*** DATA PROVIDED

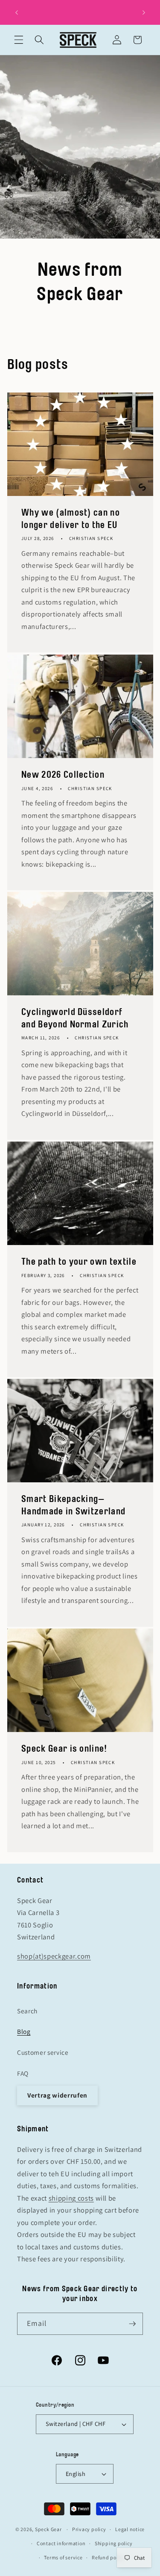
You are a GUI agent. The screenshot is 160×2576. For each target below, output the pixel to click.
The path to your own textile (79, 1261)
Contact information (61, 2543)
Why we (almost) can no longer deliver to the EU (70, 519)
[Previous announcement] (16, 12)
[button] (19, 40)
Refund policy (108, 2557)
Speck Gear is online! (64, 1749)
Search (27, 2011)
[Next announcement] (143, 12)
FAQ (23, 2073)
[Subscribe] (132, 2324)
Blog (24, 2031)
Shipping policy (114, 2543)
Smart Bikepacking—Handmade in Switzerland (73, 1505)
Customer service (43, 2052)
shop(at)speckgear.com (54, 1956)
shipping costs (71, 2198)
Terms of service (63, 2557)
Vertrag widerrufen (57, 2095)
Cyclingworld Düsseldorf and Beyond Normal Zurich (75, 1018)
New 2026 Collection (63, 774)
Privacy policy (89, 2529)
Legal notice (130, 2529)
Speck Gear (48, 2529)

******

## [EXERCISE DETAILS]
Give back the line containing "Shipping policy (114, 2543)" and all the lines after it through the end of the records, unchanged.

## [ANSWER FOR THIS EXERCISE]
Shipping policy (114, 2543)
Smart Bikepacking—Handmade in Switzerland (73, 1505)
Customer service (43, 2052)
shop(at)speckgear.com (54, 1956)
shipping costs (71, 2198)
Terms of service (63, 2557)
Vertrag widerrufen (57, 2095)
Cyclingworld Düsseldorf and Beyond Normal Zurich (75, 1018)
New 2026 Collection (63, 774)
Privacy policy (89, 2529)
Legal notice (130, 2529)
Speck Gear (48, 2529)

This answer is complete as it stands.